Und wie in einer lebensprallen Komödie sind sehr reizvolle Verwechslungen, bestens gelungene Verkleidungen und "großes Theater" recht einfallsreich am laufenden Band zu erleben. Für den marschmusikliebenden Fürsten, der den Gleichschritt erfunden hat, marschiert eine Live-Blaskapelle auf, wird stramm exerziert, kommt ein Reiter auf einem schönen schwarzen Friesen geritten und wird Salut geschosssen ...
Um sich selbst vor Ort über die Zustände und auch die "Weibestauglichkeit" zu informieren, geht der Fürst inkognito als Bäckergeselle auf die Reise. Die Zuschauer erleben so dabei eine sicher gewollt überspannte Brotbackszene, einen Kartenspiel- und Saufexzess bis zum Umfallen, auch mehrere Kampfszenen mit einer vom Fürsten beherrschten Prügelszene in einer Kneipe. Im "Wirtshaus zum Alten Dessauer" präsentiert die Wirtin Mutter Röse Volkstanz und Turnakrobatik.

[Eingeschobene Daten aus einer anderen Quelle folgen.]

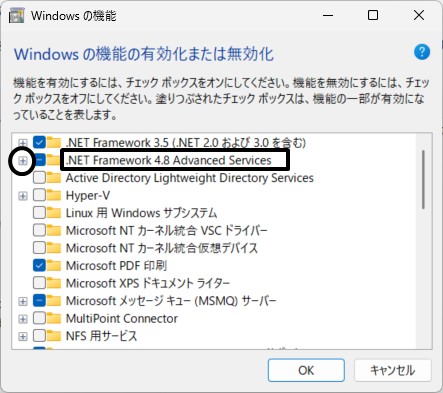
Task: Select the Microsoft NT カーネル統合仮想デバイス item
Action: pos(162,248)
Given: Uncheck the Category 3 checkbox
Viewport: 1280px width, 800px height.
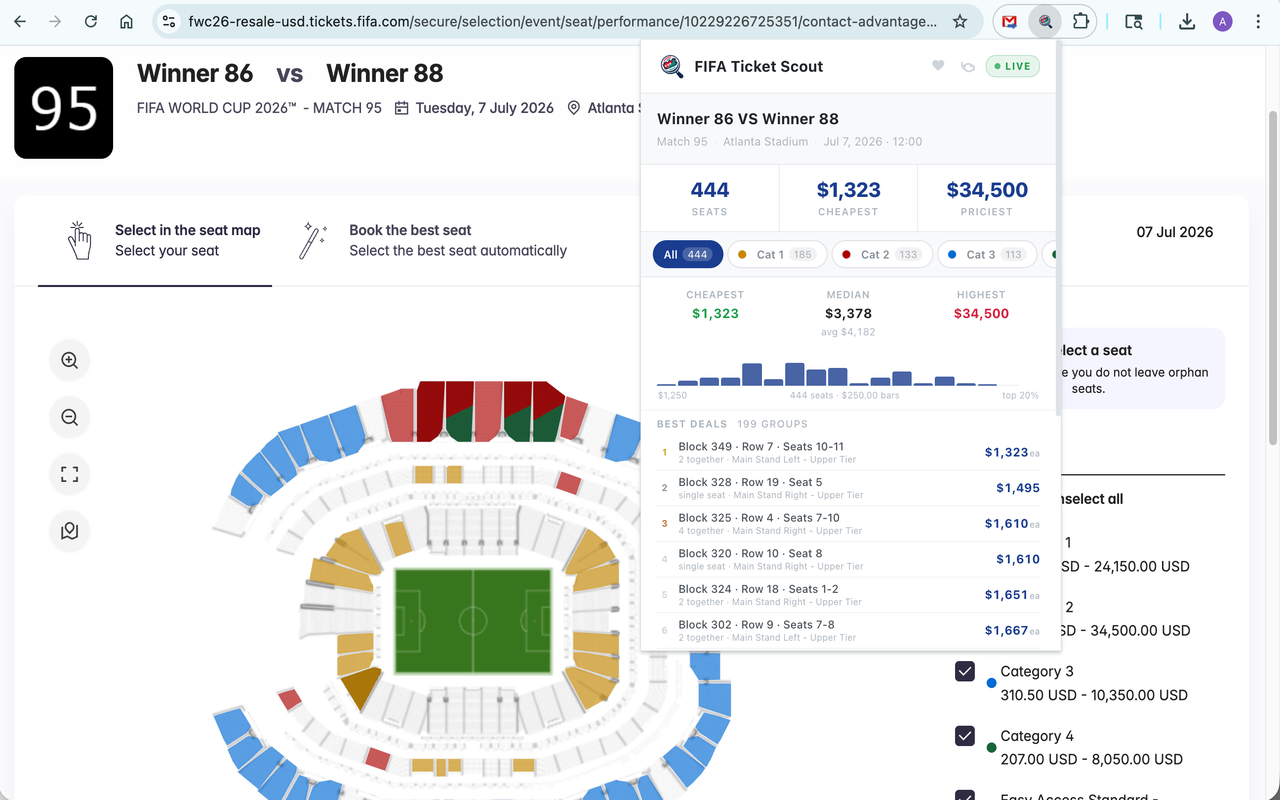Looking at the screenshot, I should click(965, 671).
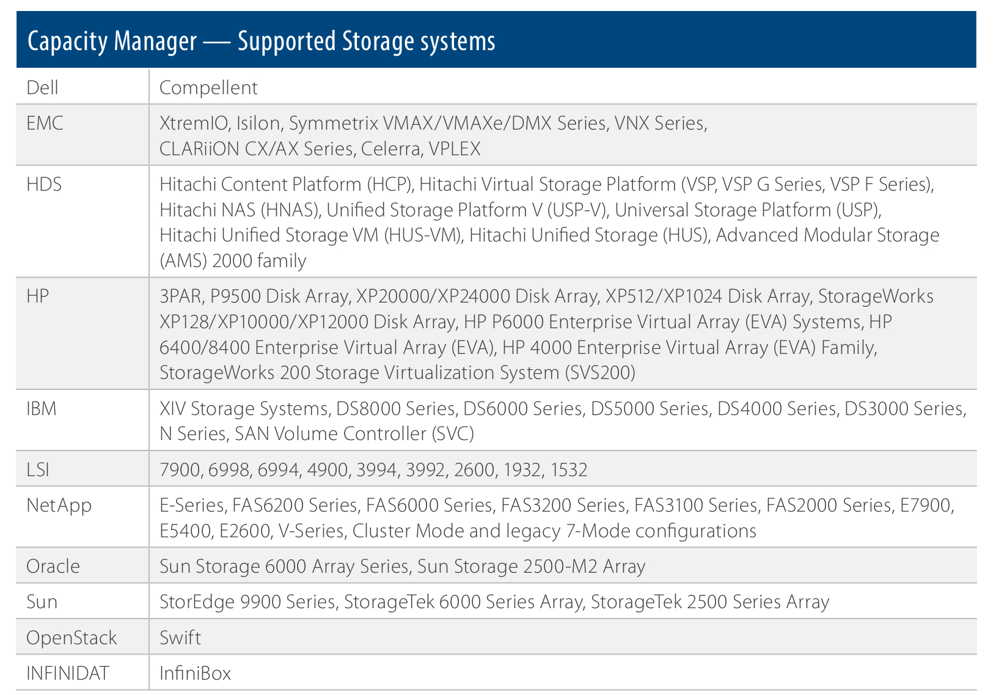Viewport: 999px width, 695px height.
Task: Select the Oracle vendor label
Action: pos(54,566)
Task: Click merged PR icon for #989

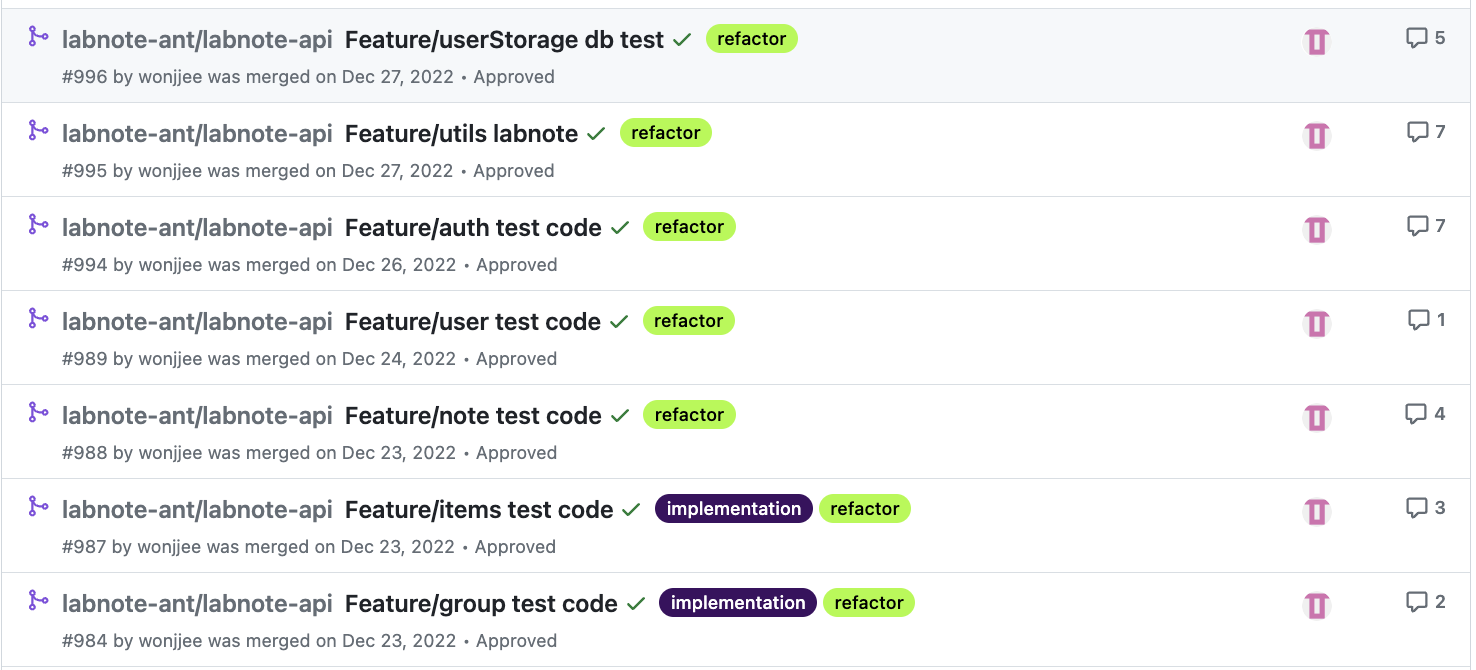Action: coord(38,319)
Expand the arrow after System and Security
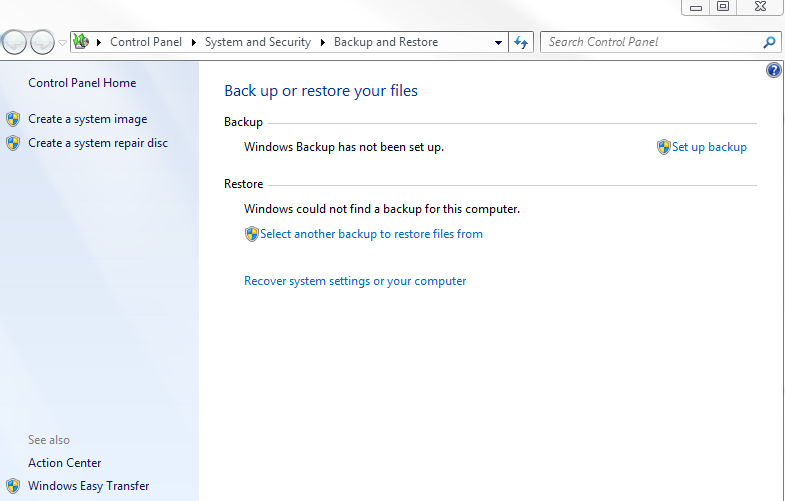The height and width of the screenshot is (501, 785). pyautogui.click(x=323, y=43)
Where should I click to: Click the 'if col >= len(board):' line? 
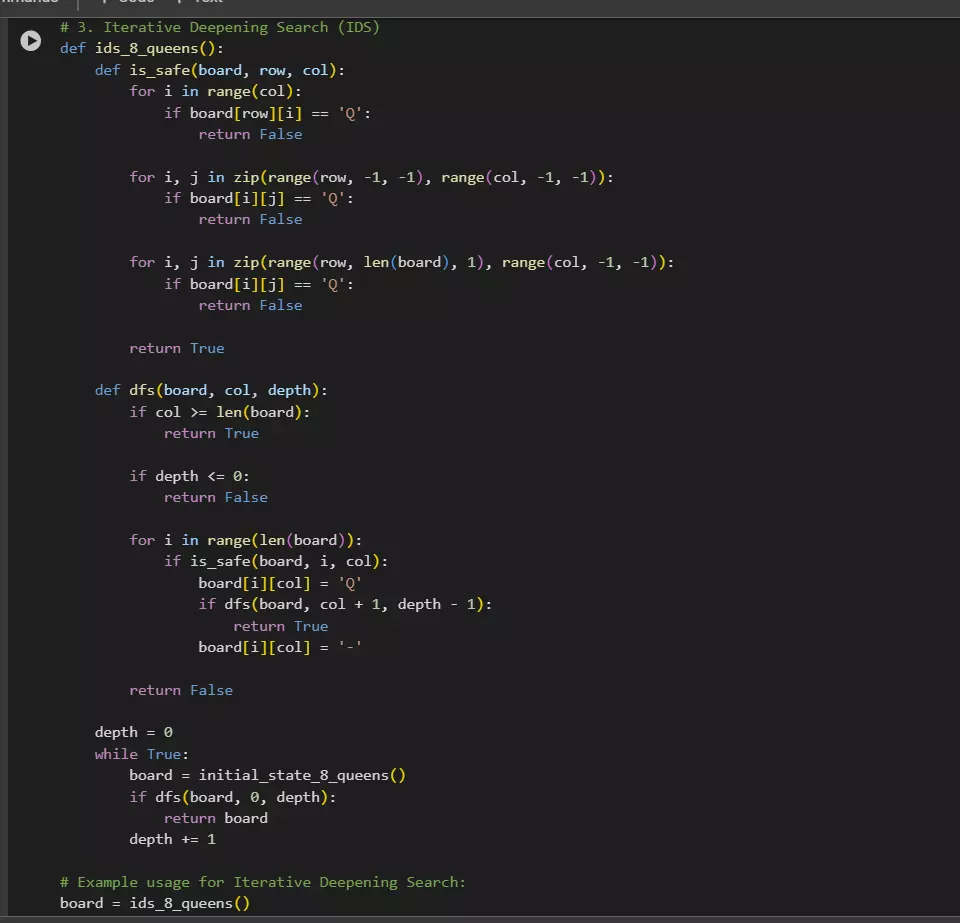coord(227,412)
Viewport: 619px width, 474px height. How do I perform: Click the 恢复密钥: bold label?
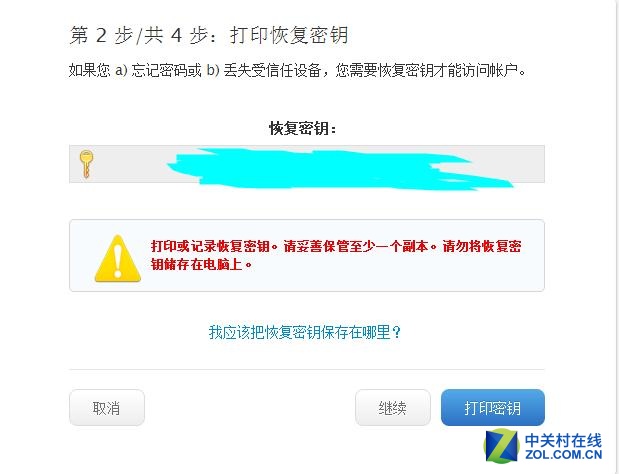302,128
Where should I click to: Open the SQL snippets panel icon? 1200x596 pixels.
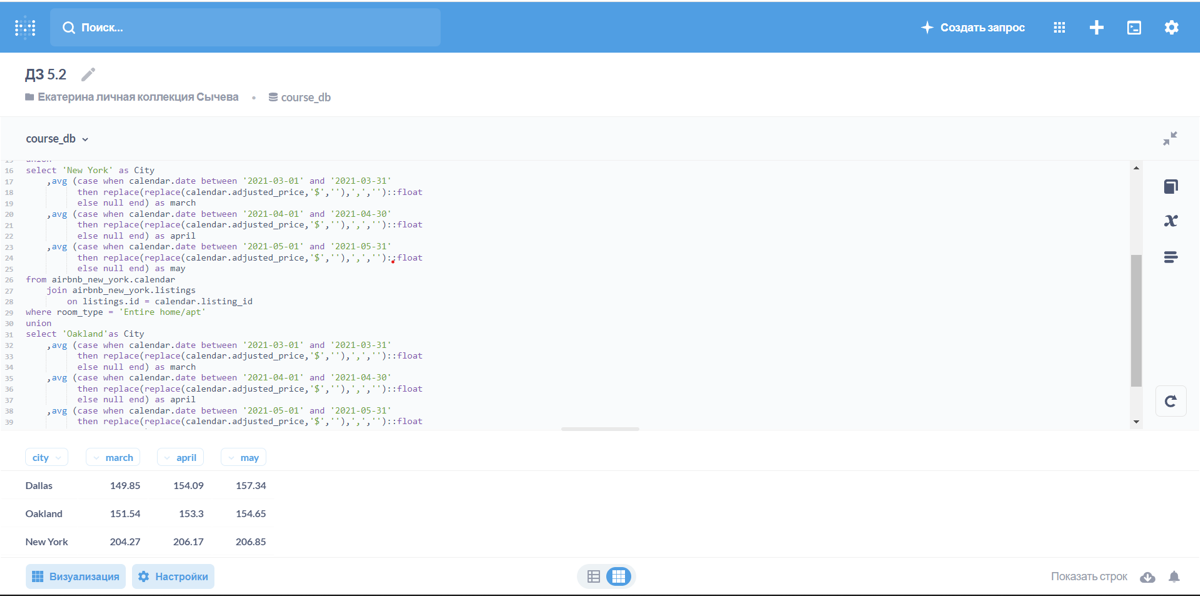[1170, 257]
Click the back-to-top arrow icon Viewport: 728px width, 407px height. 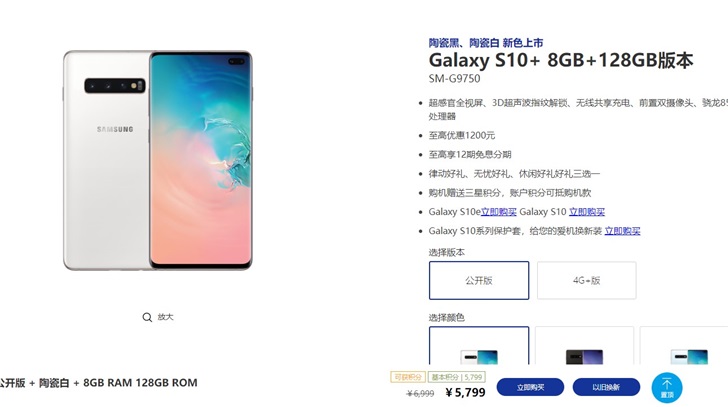667,388
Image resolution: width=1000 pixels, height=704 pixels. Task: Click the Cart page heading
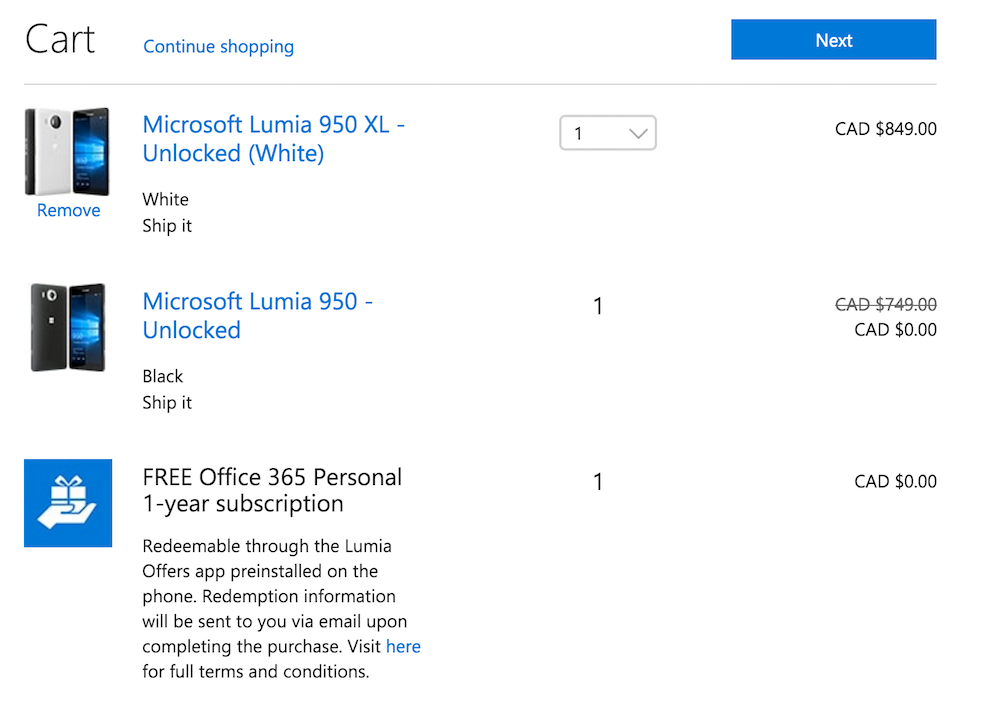tap(60, 40)
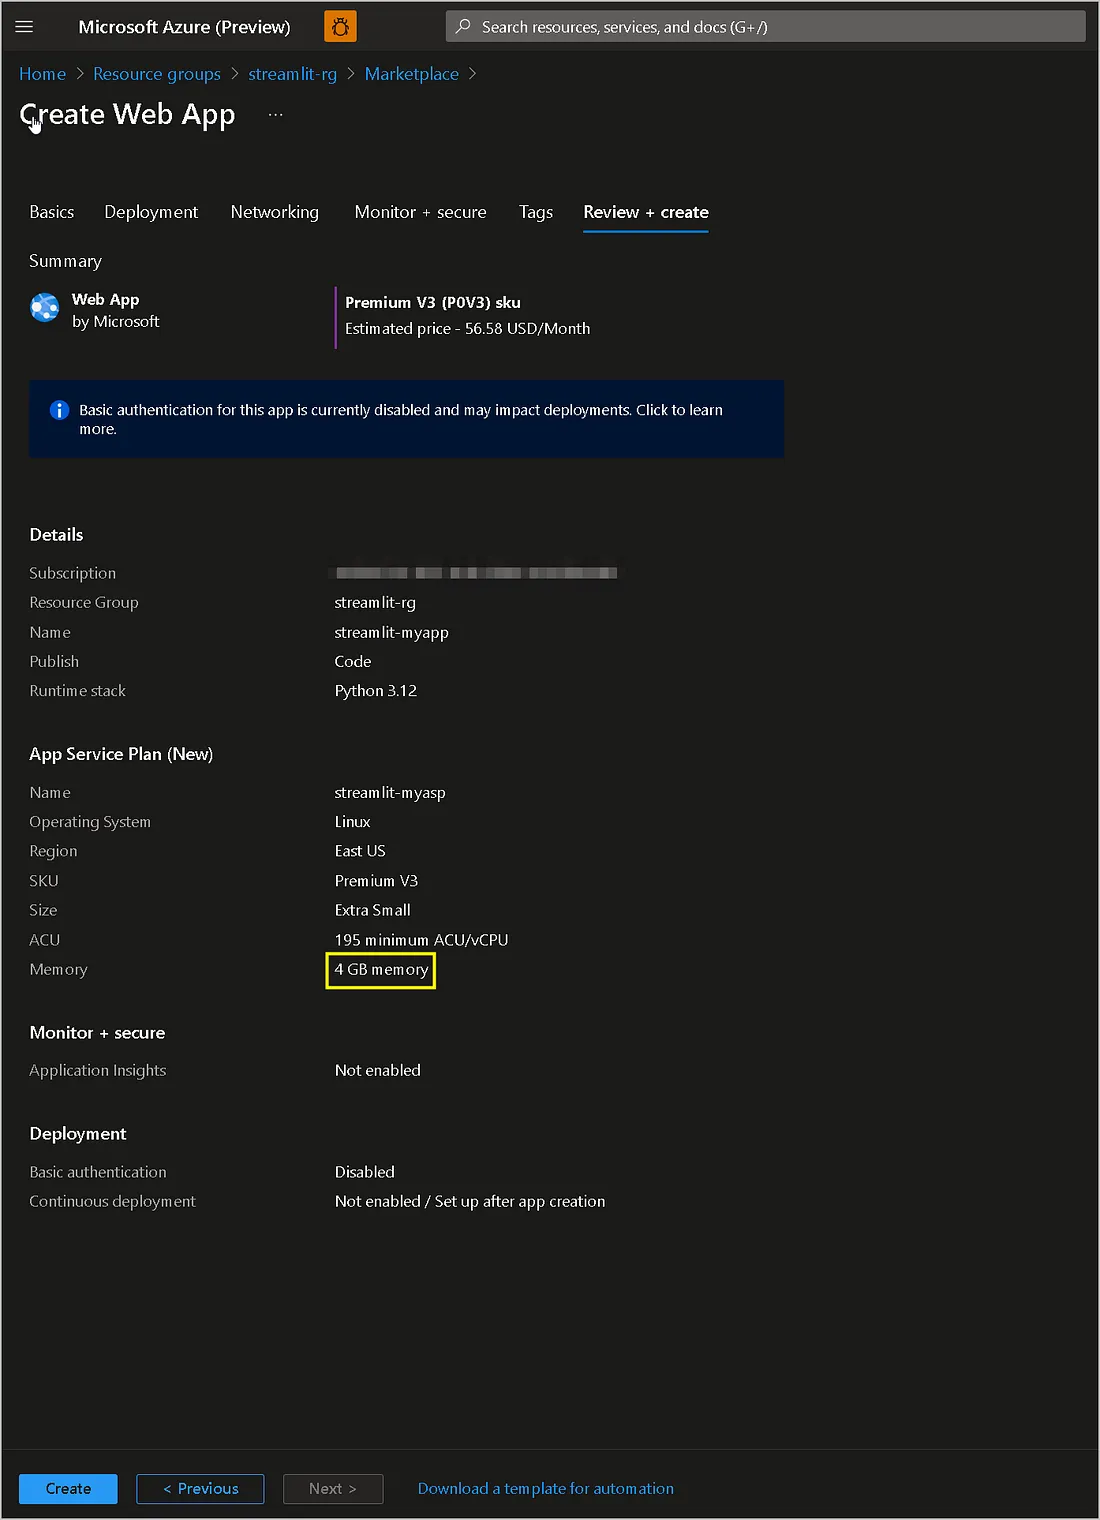This screenshot has width=1100, height=1520.
Task: Download a template for automation
Action: pyautogui.click(x=545, y=1488)
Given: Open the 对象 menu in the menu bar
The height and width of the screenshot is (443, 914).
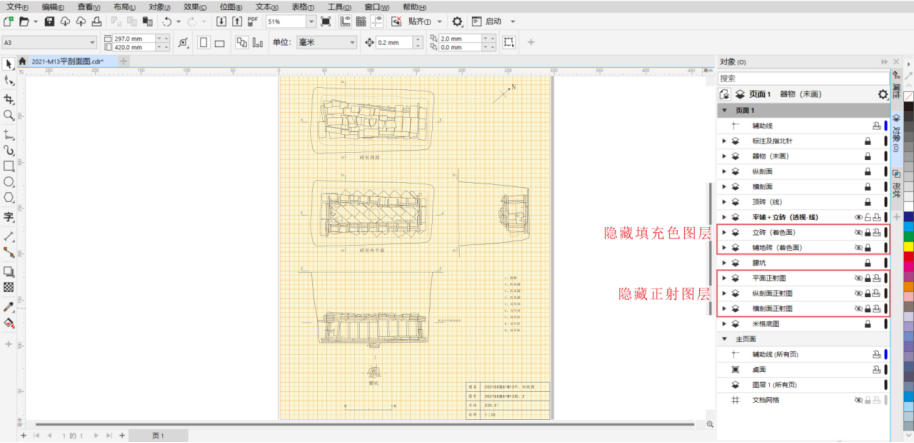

Die Inszenierung lebt insbesondere von den überspannt gezeichneten Charakteren. Den Mitgliedern des Dessauer Schauspielensembles ist durchweg und ohne Abstriche ein Stück unterhaltsamer und personenreicher Regionalgeschichte gelungen, das von allen mit voller Hingabe gespielt und bis ins kleinste Detail ausgereizt wird. Für Opulenz und Vielschichtigkeit sorgten auch Mitwirkende des Tanzforums Dessau, "Die Huskies" des PSV 90 Dessau, Musiker aus Anhalt und des Theaterclubs.
Die einfallsreiche Ausstattung von Roland Wehner mit den eingeschränkten technischen Möglichkeiten ist ein stimmiger Rahmen für den großen Erfolg des Schauspiels, das eine besondere Facette im Jubiläumsjahr Anhalt 800 darstellt.
Kurz vor Schluss wird die gerade intensivierte Rekrutenwerbung abrupt beendet. Karl Theodor zu Guttenberg habe die Wehrpflicht ausgesetzt. Zurück in der Gegenwart.
Der Fürst ist enttäuscht - und geht. Das Publikum applaudiert fleißig.